I crave your indulgence for one other thought. Authority and responsibility go hand-in-hand with equal pace. The measure of creative ability is the measure of accountability for its exercise, and the measure of the penalty which perversion of the godlike faculty entails. Like every other energy in Nature, the imagination is equally potent for good and for evil. Let the bravest man tell me he never shudders when he looks within, at the possibilities there disclosed. There is power to make this earth seem nearer heaven or hell. Whose rebellious imagination conceived it were better to reign below than to serve above? Sound is as full of discord as of harmony. Light may blind us, or guide us on our way. Heat constructs and heat destroys. The dual nature of every force wars with its opposite. The imagination is equally potent to sanctify and to pollute. Guard, then, this gift with fear and trembling; great issues depend upon this most powerful, most perilous, and most precious endowment of the intellect. Not like the victor in history need we sigh for other worlds to conquer, if we move the world of the imagination to the ends of truth and beauty; for a greater triumph is ours then, and the soul may leap at the inward shout, "Victory! victory! conquest of self!"

  1. Read before the Literary Society of Washington, D.C., March 17, 1877.
  2. Although, in the sphere of imagination, "facts" are apt to be regarded as troublesome and impertinent, and looseness of statement as only a very venial transgression, yet, for the benefit of those readers who care for accuracy, it may be stated that the author of this celebrated phrase, that has given so much offense to artistic and poetic minds, did not use it in the manner here stated. Prof. Huxley has never, as we are aware, "stigmatized poetry as sensuous caterwauling." It was not poetry itself, but only some poetry, to which he applied this eminently felicitous epithet; and if Wordsworth were living, he would no doubt cordially indorse it. We give the memorable passage, as it will bear frequent repeating.—(Ed.)

    "In these times the educational tree seems to have its roots in the air, its leaves and flowers in the ground; and I confess I should very much like to turn it upside down, so that its roots might be solidly imbedded among the facts of Nature, and draw thence a sound nutriment for the foliage and fruit of literature and of art. No educational system can have a claim to permanence unless it recognizes the truth that education has two great ends to which everything else must be subordinated. The one of these is, to increase knowledge; the other is, to develop the love of right and the hatred of wrong.
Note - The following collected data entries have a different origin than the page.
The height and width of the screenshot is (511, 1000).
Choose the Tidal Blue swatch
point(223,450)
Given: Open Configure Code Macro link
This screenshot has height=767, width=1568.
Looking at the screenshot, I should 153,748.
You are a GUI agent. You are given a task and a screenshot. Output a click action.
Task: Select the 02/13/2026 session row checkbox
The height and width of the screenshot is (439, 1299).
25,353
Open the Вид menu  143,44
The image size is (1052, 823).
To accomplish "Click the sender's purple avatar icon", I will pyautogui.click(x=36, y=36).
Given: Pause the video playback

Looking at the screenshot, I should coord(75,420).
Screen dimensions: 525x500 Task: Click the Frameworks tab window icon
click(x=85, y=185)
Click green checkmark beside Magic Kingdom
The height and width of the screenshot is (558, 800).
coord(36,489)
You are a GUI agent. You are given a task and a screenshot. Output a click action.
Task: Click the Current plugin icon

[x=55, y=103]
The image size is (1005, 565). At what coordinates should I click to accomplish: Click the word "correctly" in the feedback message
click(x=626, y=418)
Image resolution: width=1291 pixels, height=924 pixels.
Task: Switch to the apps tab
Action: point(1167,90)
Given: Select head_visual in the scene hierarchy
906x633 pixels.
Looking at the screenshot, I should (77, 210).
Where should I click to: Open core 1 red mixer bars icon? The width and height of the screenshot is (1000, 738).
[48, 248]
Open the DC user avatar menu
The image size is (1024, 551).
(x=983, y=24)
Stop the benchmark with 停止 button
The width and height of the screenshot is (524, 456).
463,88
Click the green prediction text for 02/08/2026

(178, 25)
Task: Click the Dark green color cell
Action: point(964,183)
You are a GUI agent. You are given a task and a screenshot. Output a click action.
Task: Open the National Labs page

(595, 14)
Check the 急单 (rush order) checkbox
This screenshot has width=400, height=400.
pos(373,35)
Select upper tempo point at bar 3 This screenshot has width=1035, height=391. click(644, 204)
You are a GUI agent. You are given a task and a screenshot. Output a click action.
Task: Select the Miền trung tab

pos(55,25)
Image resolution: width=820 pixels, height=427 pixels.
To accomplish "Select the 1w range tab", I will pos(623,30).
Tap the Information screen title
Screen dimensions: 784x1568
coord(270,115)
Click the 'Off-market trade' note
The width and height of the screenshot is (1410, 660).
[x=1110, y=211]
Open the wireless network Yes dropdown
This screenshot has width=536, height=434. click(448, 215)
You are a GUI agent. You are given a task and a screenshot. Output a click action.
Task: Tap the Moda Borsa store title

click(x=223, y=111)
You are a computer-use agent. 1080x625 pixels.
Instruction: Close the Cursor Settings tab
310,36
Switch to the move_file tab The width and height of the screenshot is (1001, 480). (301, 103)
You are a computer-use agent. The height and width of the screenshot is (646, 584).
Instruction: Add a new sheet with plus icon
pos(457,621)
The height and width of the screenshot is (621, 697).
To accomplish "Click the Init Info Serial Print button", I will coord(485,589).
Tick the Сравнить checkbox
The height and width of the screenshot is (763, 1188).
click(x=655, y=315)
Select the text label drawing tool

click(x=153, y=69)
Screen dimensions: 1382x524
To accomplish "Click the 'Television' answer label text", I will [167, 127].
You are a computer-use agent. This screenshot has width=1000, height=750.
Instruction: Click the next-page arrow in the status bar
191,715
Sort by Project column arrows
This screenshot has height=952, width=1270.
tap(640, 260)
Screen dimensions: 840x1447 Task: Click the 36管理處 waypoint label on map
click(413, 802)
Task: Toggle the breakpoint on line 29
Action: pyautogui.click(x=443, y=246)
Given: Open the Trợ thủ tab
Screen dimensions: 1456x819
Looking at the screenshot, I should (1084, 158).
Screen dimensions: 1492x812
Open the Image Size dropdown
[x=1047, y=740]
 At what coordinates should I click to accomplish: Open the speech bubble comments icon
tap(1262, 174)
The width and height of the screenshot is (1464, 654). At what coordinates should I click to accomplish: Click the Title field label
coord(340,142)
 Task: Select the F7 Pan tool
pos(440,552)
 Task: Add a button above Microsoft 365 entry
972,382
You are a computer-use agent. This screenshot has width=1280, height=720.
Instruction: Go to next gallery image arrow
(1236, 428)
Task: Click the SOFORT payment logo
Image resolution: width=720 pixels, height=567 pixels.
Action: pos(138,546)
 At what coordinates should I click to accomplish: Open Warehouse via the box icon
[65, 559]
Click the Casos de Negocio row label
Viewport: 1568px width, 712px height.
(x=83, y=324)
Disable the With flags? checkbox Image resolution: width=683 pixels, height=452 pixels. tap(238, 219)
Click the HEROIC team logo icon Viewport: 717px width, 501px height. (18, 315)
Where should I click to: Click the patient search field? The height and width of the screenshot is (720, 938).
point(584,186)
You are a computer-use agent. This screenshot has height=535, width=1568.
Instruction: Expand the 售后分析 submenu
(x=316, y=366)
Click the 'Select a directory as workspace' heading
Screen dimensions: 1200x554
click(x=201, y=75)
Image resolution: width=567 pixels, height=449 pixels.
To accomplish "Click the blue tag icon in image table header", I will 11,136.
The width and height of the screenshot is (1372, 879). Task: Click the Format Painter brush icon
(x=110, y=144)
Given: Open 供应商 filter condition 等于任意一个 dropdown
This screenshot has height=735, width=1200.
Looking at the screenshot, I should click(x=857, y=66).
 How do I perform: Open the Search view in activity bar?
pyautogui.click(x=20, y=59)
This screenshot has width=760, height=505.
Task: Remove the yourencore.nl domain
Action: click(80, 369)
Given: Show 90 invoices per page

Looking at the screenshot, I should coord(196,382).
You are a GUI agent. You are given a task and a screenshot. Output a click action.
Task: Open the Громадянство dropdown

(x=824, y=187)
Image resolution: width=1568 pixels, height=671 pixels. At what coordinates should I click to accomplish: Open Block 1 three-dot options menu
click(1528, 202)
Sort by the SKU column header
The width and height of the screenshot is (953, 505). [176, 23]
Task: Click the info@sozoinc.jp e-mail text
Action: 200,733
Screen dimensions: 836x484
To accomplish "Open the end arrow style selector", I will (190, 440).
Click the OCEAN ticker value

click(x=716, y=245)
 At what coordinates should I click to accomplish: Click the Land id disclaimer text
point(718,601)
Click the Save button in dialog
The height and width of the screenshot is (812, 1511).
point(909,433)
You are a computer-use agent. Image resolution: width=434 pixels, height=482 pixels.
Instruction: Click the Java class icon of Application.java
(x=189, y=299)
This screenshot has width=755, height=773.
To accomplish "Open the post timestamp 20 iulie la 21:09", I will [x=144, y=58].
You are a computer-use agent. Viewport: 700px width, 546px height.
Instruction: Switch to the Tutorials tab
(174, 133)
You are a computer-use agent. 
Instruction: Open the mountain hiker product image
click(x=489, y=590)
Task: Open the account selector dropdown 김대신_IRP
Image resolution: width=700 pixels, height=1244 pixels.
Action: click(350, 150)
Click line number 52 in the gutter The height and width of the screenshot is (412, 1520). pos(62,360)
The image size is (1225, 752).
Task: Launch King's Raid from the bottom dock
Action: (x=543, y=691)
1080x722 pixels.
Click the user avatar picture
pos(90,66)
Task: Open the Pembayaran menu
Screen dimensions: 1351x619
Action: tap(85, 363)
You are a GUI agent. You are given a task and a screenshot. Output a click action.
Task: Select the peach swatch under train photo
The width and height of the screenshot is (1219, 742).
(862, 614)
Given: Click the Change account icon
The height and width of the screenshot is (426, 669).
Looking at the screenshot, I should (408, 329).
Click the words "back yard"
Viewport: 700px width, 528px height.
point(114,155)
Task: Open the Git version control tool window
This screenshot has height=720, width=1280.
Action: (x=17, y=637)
    "With wisdom and uprightness a nation can make its way worthily, and Beauty will follow in the footsteps of the two, even if she be not specially invited; while there is, perhaps, no sight in It has been perceived and said, in the whole world more saddening and more revolting than is offered by men sunk in ignorance of everything but that other men have written—seemingly devoid of moral belief or guidance, but with the sense of beauty so keen, and the power of expression so cultivated, that their sensuous caterwauling may be almost mistaken for the music of the spheres.

    "At present, education is almost entirely devoted to the cultivation of the power of expression and of the sense of literary beauty. The matter of having anything to say beyond a hash of other people's opinions, or of possessing any criterion of beauty, so that we may distinguish between the godlike and the devilish, is left aside as of no moment. I think I do not err in saying that, if science were made the foundation of education, instead of being, at most, stuck on as a cornice to the edifice, this state of things could not exist."

  3. Quoted from E. C. Stedman's "Victorian Poets," the page where Wordsworth is thus reproduced being further laid under contribution.
  4. "In seinen Göttern malet sich der Mensch."—Goethe.